Таковы были зачатки той теории, которая в будущем сделает Руссо знаменитым: согласно ей, человек по природе своей добр – его портит общество. Для философа досоциальный человек, используя его же собственный образ из статьи “О причинах неравенства”, подобен земле в ее первоначальном плодородном богатстве: крепкой, целостной, с безбрежными лесами, еще не знавшими топора. В первых строках его романа “Эмиль, или О воспитании” та же мысль изложена наиболее емко: “Все выходит хорошим из рук Творца, все вырождается в руках человека”[51]. Любое правительство – зло, управляемое богатыми интриганами; брак разрушителен; частная собственность ведет к жадности и войне; единственная модель праведной жизни заключается в невинности и простоте. Эдмунд Берк был так встревожен идеями Руссо об отношениях между мужчинами и женщинами, что обвинил его последователей в том, что те превращают галантную любовь – “этот прекрасный цветок юности и нежности” – в “грубую, мрачную, жестокую, унылую смесь педантизма и разврата”.

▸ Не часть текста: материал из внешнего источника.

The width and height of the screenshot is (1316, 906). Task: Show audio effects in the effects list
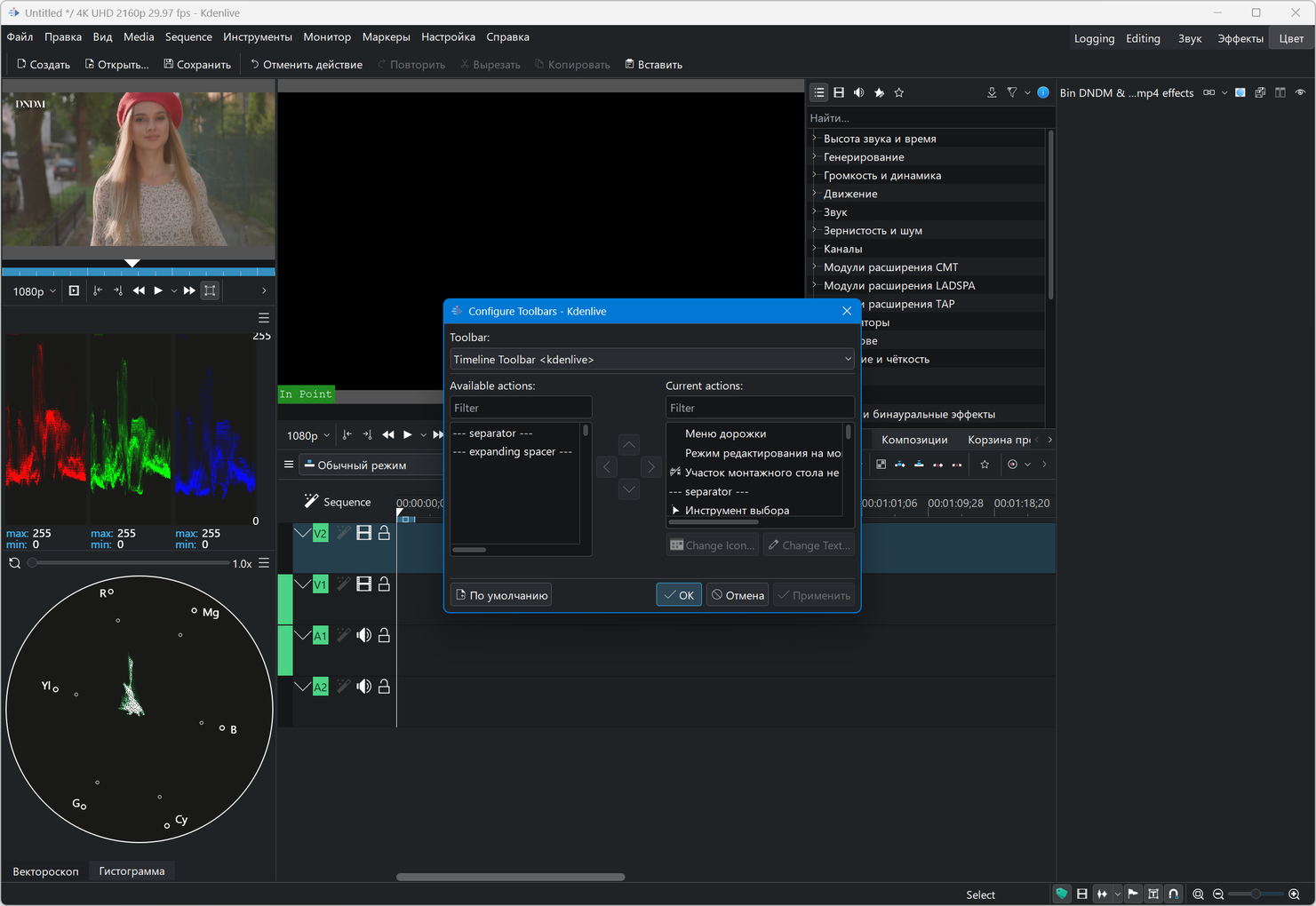click(x=858, y=92)

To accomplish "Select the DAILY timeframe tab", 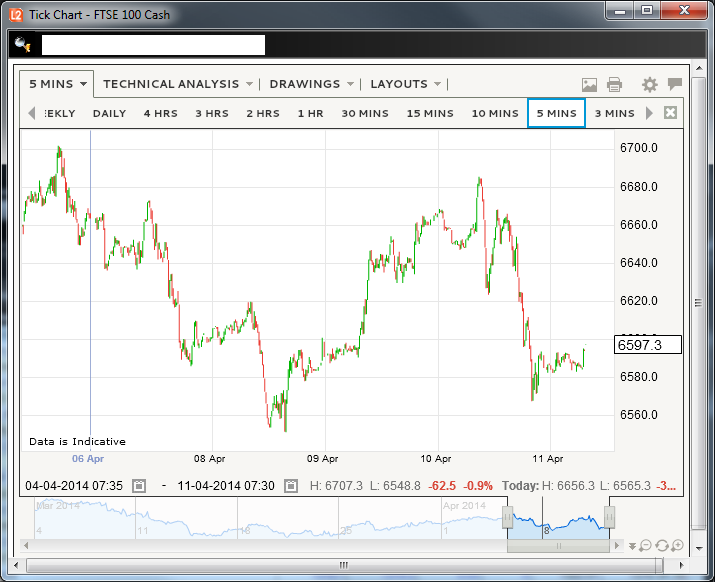I will click(x=109, y=113).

Этот дикарь благородного происхождения уже успел привести в восторг многих писателей XVIII века, включая лорда Шефтсбери и Даниэля Дефо, чью историю о Робинзоне Крузо и его слуге Пятнице Руссо называл лучшей из имеющихся ныне книг о естественных науках. В дискурс интеллектуальных кругов вполне вписывался вопрос вождя индейского племени, адресованный шведскому миссионеру, который в 1700 году приехал туда с проповедью: почему, если христиане, как они утверждают, верят в истинного Бога, их нравы столь распущенны? Этот знаменитый случай побудил Бенджамина Франклина написать свои “Заметки относительно дикарей Северной Америки в 1784 году”, в которых индейский оратор говорит: “То, что вы нам рассказали, – очень хорошо. Действительно, очень плохо кушать яблоки. Гораздо лучше сделать из них сидр”.
Взгляды Руссо на музыку, самый мощный инструмент, который есть у человека для выражения мыслей и чувств, были окрашены в сходные тона. Мелодия, как и язык, утверждал Руссо, возникла из эротического пыла – необузданной человеческой страсти, ищущей выхода. Появившаяся из глубокого колодца голода, вожделения, удовольствия и печали, изначальная мелодия “имитировала акценты языка… [но] обладала силой, в сто раз большей, нежели сама речь”. К сожалению, продолжал философ, вместе с ней начала возникать и цивилизация. Язык становился более рафинированным, мелодия была подчинена правилам, и в итоге и то, и другое утеряло свою первобытную мощь. Сырую поэтическую энергию музыки задушили искусственные ограничения.
Утверждения Руссо привели к одному из самых горячих конфликтов в истории музыки – его ожесточенному спору с самым знаменитым французским музыкантом той эпохи, Рамо. Симпатии друг к другу они не испытывали с самого начала, ведь при их первой встрече Рамо отверг систему музыкальной нотации, предложенную Руссо. Полноценная вражда, впрочем, началась в 1745 году, во время постановки “Галантных муз”, опыта Руссо в жанре оперы-балета. Дело происходило в доме влиятельной покровительницы музыкальных искусств, госпожи де ля Поплиньер. Руссо попросил Рамо помочь ему с написанием партитуры, а когда тот отказался, прибегнул к услугам знаменитого музыканта и шахматиста Франсуа Андре Филидора.
Рамо принял приглашение услышать готовое произведение с некоторыми сомнениями, и задним числом кажется, что лучше бы ему было остаться дома. “С первых же тактов, – вспоминал Руссо, – Рамо с помощью невероятных похвал дал понять, что эта музыка просто не может быть моей. Каждый фрагмент сопровождался его нетерпеливыми знаками… Он обращался ко мне со злобой, которая скандализовала всех, утверждая, что отрывок, который прозвучал только что, принадлежит состоявшемуся артисту, а все остальное – невеже, который ничего не знает о музыке… ” Позже Руссо признал, что произведение получилось неровным. Но Рамо последовательно унижал его, утверждая, что только фрагменты, отредактированные Филидором, имеют какую-либо ценность. Философ не мог так этого оставить и стал ждать возможности спасти свою гордость. Сцена для грандиозной битвы была готова.